The D.C. Attorney General’s Office, which is prosecuting the case, contends that the 484 members of the protective force are not real police officers. Managed out of the city’s real estate office, they are basically security guards, authorities said, commissioned to make arrests and carry handguns but with power limited to the properties to which they are assigned. The officers are prohibited from using any weapons other than 9mm Glocks, provided by the D.C. police, and a few shotguns.
Cannon, the former police chief, later acknowledged that the authorization letter was inaccurate because the weapon was intended for personal use, according to court documents. Another commander within the agency testified that no one in Protective Services was authorized to carry an AR-15.
Yefat Levy, a prosecutor with the D.C. Attorney General’s Office, argued in a motion that Barbusin shouldn’t have been allowed to keep the gun unless he was “issued this firearm by his employing agency,” had authorization to carry it on duty and had it registered with the D.C. police. None of those criteria were met, Levy said.
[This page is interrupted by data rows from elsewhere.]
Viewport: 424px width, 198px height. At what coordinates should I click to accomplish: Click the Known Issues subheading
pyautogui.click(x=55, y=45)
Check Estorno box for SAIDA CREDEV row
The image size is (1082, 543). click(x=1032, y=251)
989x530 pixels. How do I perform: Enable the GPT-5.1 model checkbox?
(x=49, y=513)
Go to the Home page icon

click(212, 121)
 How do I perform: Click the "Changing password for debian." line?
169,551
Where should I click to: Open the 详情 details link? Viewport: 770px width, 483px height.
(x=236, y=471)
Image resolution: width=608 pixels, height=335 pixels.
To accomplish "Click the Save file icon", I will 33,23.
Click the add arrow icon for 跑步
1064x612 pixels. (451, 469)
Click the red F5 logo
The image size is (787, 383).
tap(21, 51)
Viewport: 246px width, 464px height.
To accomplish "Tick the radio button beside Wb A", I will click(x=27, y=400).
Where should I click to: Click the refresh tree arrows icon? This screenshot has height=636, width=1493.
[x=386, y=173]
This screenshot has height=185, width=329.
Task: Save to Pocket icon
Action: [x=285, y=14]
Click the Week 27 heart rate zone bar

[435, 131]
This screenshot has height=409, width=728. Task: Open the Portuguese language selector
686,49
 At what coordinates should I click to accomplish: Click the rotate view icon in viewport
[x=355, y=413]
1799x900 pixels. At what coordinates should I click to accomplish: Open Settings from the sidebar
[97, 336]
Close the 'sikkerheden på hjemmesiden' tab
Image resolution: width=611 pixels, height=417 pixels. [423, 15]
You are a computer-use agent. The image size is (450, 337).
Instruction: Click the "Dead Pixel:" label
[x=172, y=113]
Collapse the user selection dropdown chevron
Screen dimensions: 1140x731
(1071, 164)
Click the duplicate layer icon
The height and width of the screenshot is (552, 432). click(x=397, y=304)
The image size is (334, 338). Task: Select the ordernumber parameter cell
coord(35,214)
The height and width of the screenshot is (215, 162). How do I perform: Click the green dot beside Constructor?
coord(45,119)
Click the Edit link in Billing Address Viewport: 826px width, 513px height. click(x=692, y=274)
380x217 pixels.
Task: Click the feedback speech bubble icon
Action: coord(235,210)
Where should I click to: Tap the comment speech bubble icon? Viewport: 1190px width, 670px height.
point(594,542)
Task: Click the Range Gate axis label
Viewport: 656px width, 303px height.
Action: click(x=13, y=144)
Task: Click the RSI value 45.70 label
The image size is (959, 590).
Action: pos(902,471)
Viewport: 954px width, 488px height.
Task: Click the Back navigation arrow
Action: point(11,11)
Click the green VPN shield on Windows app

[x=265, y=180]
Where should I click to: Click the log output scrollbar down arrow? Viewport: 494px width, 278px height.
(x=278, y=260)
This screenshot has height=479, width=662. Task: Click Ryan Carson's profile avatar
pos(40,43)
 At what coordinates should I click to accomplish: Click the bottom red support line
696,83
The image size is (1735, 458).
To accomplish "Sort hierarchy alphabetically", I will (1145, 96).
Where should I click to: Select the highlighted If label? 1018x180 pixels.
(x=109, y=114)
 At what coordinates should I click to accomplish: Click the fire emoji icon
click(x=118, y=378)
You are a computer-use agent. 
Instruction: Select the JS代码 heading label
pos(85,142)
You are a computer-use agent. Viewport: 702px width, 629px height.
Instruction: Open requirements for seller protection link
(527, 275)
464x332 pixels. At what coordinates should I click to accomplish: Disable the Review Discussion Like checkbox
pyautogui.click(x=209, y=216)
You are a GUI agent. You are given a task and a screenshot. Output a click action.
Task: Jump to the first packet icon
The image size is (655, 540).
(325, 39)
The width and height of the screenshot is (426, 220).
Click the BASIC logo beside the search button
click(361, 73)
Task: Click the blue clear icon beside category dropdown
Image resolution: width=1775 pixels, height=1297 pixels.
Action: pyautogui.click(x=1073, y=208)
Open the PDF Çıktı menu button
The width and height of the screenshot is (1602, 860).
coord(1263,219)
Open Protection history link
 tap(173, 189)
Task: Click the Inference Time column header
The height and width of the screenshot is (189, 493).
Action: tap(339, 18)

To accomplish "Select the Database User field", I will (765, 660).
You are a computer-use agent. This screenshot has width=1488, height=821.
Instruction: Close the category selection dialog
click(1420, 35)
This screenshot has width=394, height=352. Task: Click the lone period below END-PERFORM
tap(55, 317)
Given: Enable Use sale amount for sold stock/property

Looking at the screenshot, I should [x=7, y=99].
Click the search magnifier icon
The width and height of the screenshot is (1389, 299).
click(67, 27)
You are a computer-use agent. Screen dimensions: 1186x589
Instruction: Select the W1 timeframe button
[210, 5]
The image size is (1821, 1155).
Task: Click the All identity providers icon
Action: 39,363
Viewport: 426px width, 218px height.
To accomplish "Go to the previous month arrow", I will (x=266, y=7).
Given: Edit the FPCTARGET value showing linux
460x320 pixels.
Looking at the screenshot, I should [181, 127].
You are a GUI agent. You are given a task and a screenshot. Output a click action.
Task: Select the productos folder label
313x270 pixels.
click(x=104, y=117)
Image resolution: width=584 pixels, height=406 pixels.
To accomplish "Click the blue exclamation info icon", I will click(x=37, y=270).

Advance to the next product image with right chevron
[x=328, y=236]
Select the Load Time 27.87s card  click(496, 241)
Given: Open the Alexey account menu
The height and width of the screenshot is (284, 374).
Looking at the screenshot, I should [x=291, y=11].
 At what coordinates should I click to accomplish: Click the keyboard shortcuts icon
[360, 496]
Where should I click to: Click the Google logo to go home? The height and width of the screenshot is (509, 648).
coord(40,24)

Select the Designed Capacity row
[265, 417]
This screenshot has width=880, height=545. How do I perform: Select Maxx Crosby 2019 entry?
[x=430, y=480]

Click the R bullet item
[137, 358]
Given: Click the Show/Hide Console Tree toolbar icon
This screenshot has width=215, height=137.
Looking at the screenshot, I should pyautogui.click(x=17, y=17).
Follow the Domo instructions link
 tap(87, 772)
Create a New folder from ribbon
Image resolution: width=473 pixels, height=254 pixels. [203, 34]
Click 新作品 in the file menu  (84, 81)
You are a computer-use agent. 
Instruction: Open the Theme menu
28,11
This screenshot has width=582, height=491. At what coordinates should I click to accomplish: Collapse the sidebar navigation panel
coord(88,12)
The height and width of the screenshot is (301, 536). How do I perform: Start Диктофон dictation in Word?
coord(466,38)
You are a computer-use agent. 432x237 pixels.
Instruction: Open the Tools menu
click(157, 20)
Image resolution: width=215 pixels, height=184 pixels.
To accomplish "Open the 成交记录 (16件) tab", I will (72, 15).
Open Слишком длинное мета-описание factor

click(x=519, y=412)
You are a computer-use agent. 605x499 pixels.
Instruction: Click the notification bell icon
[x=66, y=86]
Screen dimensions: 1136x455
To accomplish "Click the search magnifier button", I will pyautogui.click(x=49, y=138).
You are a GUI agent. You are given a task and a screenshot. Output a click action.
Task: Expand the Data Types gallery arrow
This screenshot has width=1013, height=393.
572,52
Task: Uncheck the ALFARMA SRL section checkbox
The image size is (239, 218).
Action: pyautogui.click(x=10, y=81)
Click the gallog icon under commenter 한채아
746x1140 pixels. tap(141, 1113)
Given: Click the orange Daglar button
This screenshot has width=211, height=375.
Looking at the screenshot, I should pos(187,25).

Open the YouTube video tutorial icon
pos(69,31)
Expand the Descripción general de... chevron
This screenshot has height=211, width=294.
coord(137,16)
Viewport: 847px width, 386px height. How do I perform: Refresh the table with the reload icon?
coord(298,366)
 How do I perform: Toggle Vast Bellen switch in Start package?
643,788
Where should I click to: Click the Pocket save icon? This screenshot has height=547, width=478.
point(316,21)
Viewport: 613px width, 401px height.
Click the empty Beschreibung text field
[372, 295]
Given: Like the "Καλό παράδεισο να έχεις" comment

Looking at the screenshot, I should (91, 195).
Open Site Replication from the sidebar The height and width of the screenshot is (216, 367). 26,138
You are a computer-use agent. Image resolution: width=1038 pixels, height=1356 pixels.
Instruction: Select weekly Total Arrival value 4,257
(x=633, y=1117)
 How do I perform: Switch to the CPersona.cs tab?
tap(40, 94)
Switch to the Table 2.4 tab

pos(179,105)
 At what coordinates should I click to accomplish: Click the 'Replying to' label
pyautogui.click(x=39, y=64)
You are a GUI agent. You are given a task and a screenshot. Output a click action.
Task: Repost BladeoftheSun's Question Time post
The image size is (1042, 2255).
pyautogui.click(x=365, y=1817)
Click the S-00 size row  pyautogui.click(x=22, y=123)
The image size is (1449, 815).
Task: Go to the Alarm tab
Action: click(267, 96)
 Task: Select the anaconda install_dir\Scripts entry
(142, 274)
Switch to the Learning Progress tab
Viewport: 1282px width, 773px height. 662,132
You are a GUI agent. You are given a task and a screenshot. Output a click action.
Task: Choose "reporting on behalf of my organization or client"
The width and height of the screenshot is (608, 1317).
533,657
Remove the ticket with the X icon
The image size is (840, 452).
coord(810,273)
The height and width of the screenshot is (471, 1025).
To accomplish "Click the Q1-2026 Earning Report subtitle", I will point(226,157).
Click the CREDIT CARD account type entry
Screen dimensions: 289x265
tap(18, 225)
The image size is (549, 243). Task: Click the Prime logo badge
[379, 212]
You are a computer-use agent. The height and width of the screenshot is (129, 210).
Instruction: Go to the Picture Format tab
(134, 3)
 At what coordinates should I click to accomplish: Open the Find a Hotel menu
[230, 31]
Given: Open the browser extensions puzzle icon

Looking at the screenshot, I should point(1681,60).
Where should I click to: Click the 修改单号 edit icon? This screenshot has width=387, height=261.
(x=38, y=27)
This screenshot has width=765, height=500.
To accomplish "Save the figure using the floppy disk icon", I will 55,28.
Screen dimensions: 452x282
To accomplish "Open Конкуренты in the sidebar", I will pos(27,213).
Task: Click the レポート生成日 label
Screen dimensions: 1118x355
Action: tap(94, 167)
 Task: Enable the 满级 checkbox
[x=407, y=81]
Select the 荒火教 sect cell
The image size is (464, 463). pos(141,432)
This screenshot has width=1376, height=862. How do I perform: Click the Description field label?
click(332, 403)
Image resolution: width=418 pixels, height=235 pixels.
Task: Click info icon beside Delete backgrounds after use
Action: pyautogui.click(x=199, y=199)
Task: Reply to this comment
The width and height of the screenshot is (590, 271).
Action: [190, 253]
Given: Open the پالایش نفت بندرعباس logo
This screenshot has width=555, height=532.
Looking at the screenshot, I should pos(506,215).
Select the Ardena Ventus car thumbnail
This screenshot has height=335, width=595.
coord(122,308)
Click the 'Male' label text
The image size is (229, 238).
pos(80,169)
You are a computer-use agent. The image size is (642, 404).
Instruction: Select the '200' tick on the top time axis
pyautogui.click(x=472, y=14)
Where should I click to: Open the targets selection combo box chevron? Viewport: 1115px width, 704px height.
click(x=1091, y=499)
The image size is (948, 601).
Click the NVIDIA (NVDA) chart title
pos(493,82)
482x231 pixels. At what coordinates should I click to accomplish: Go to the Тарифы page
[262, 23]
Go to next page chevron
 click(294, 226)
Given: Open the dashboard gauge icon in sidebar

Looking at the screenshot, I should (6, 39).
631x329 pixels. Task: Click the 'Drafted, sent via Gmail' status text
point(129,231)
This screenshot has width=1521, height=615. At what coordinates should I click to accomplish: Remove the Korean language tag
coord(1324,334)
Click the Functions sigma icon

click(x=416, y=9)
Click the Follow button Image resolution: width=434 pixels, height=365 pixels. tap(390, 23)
Hannon said the security officers are real police officers as defined under federal law, meaning the authorization letters they obtained in 2009 give them the legal right to possess the assault weapons, even in the District. He also said it doesn’t matter that Barbusin’s gun was never used in the line of duty.
Barbusin’s trial began last week but stalled Thursday when the defense accused prosecutors of withholding information about e-mails by the former chief.
D.C. Superior Court Judge Stuart G. Nash suggested to prosecutors that on Monday he would consider throwing out two of the gun charges — possessing the weapon and ammunition. That would leave Barbusin charged with possession of a gun magazine holding 10 or more rounds, which is illegal for civilians.
“I think the government has a very deep hole to try to dig out of in terms of ultimately persuading me to convict Sgt. Barbusin,” Nash said, according to a transcript. Of the gun-clip charge, he said, “I would find it personally distasteful to have to convict and sentence him for doing what every other law enforcement officer in the District of Columbia does and is not prosecuted for.”